• _Aim of the task_
Return only those lines of the listing in which "pixels" appears.
Task data: Begin
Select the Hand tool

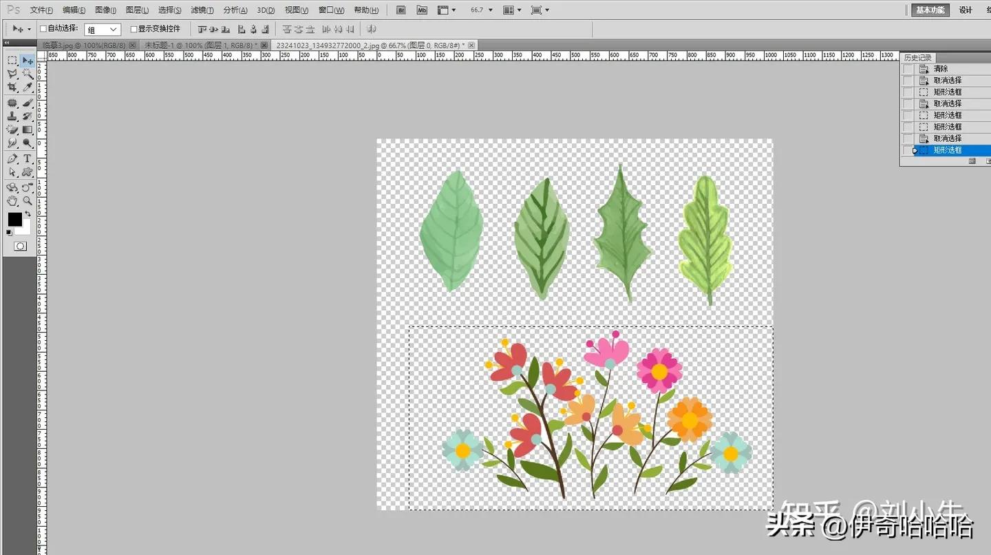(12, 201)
Task data: End
Task data: Begin
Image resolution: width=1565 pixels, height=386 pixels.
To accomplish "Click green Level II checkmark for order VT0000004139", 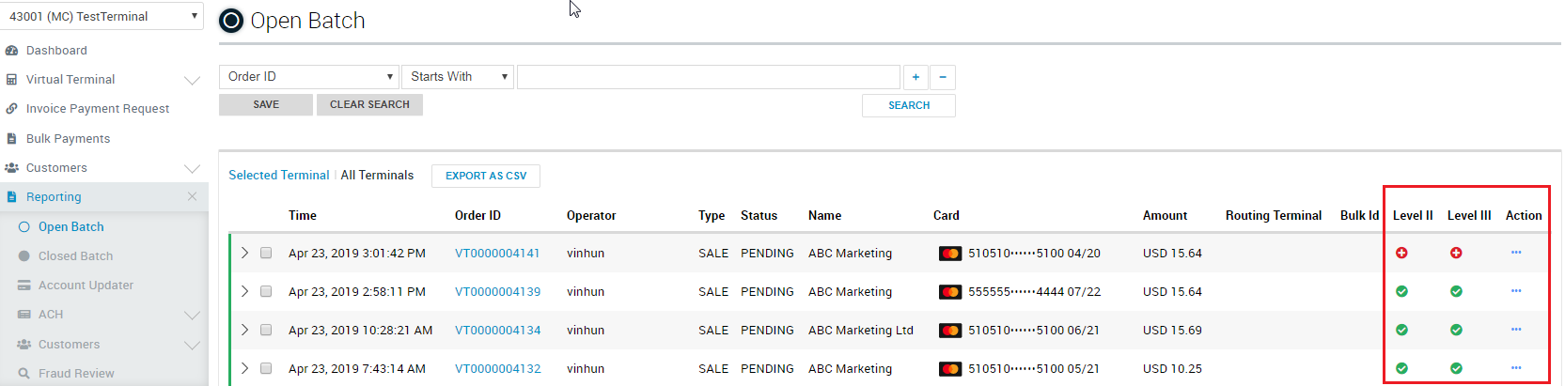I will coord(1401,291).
Task data: End
Task data: Begin
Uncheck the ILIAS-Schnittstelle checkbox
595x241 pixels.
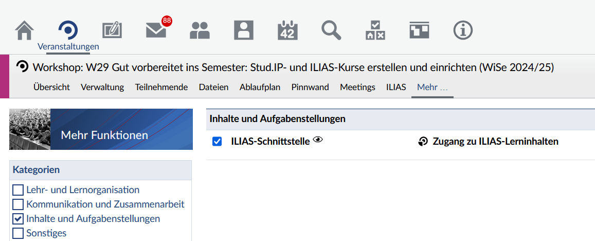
Task data: End
• _Reply to the exercise_
Image resolution: width=1565 pixels, height=386 pixels.
595x241 pixels.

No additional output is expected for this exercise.